The player attacks enemies and captures hexes by moving units, which approximately represent a battalion, regiment or squadron. There are eight types of units, each with different properties: Infantry, Tank, Anti-Tank, Recon, Air Defense, Fighter, Artillery, and Bomber. Each unit is assigned a numerical value to represent its movement (in hexes); its line of sight (in hexes); its attack abilities against armored targets, unarmored targets, ships, and airplanes; its defense against ranged, close, and air attacks; as well as values for initiative and remaining ammunition and fuel. The final value, health, is represented by a number, usually 1 to 10. When attacking or defending, the unit receives experience points based on the amount of damage inflicted to its enemy (also some points are received when damage is caused by the enemy).

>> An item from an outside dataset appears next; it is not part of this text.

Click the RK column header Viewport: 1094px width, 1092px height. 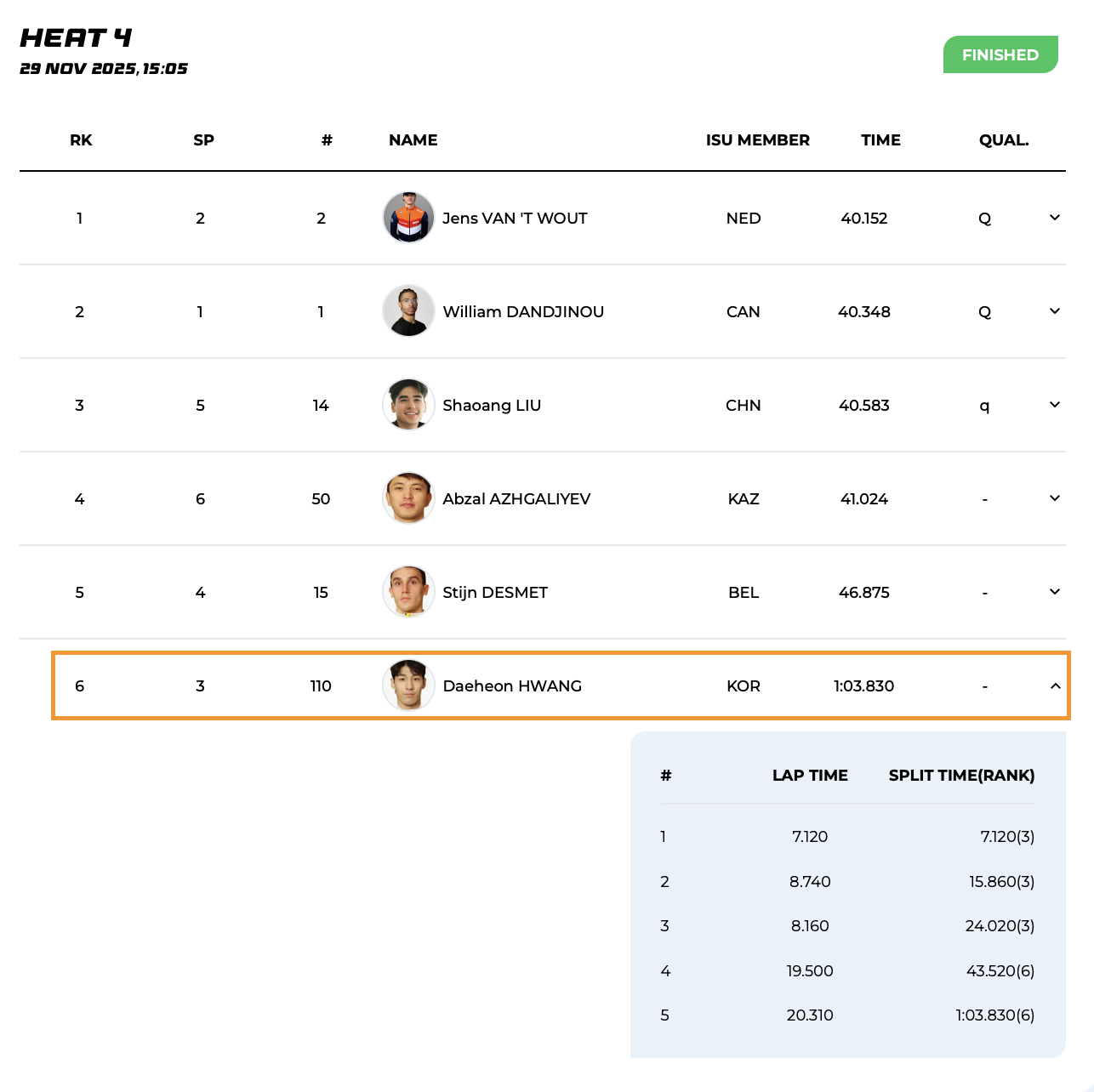tap(81, 140)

Each 100 experience points correspond to one experience level (a value ranging from 0 to 5). When attaining a higher level, the unit may also receive a famous leader, granting it some special abilities. The in-game currency used to measure unit buy and upgrade costs is called "prestige". It is gained by capturing scenario objectives or as a reward for a quick and decisive victory.

The standard game contains many real-life scenarios; however, similarly to other games of the series, players will be able to play some hypothetical scenarios if they perform exceptionally in their command career. For example, Germany can invade and capture the British Isles by capturing Windsor or they can invade Malta with Italy. Again, if the player attains victories in the east and defeats the Soviet Union, Germany can invade the United States from the Port of Savannah and then march to Oak Ridge, Tennessee to capture a prototype of a US atomic bomb.

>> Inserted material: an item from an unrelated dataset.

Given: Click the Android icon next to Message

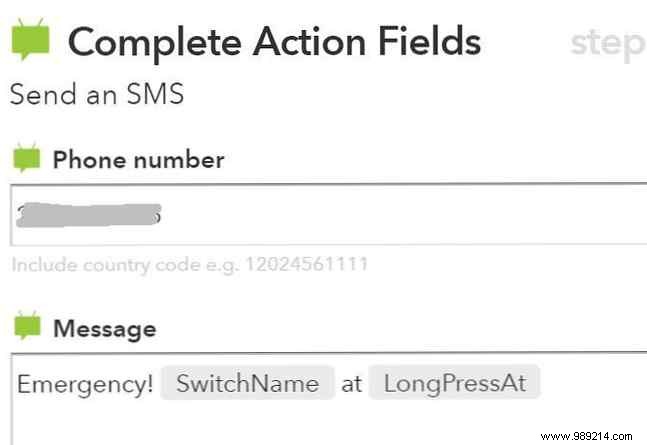Looking at the screenshot, I should [x=25, y=327].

The player's pieces are carried between scenarios: optimizing what is effective in one scenario (say aircraft) may lead to problems in a subsequent scenario where what is effective differs. Optimal strategies, especially between the scenarios in a campaign, can be complex.

===Changing game characteristics===
At the beginning of a scenario or a campaign, the player can select the number of points gained for capturing supply points (this, in turn, affects how many units and how strong the player units are). The manual states that the intention is to make for a more or less challenging game, but the actual effect is rather different since to some degree the computer player adjusts strategy to compensate for the human player's strengths.

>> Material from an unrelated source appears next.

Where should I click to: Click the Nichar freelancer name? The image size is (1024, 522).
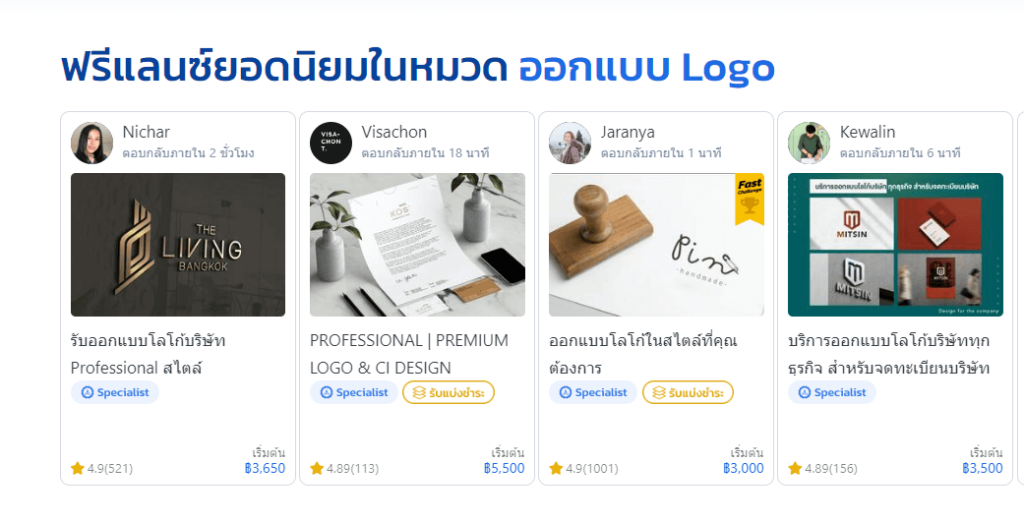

The player is also allowed to choose which side to play in individual scenarios (but not in campaigns).

==Reception==

Panzer General IIs initial shipment of 100,000 copies sold out within roughly one week of the game's release. In the United States, the game sold 42,481 copies during 1997.

PC Gamer US named Panzer General II the best computer wargame of 1997. It was a runner-up for Computer Gaming Worlds 1997 "Wargame Game of the Year" award, but ultimately lost to Sid Meier's Gettysburg! The editors called Panzer General II "a clinic in how to properly develop a sequel".

Review scores
| Publication | Score |
|---|---|
| Computer Games Strategy Plus |  |
| Computer Gaming World |  |
| PC Gamer (US) | 93% |

==Legacy==
In 1998, PC Gamer US declared it the 15th-best computer game ever released, and the editors called it "the perfect introduction to wargaming".

===Patches and modifications===
There are only two official game patches released for Panzer General II, 1.01 and 1.02; they are available only for UK, US, German and French language versions (no patch was ever released for the Japanese version). Because the game in version 1.02 had many bugs left and severely limited the freedom of designing custom game data (scenarios, campaigns, maps and units), a number of unofficial patches were made. A fan-made 2.20 patch is available, and the GOG.com release of the game offers both v1.02 and v2.20 out of the box. Any further updates are unlikely, due to lack of activity from the unofficial patch maintainer and because of closed-sourceness of PGII.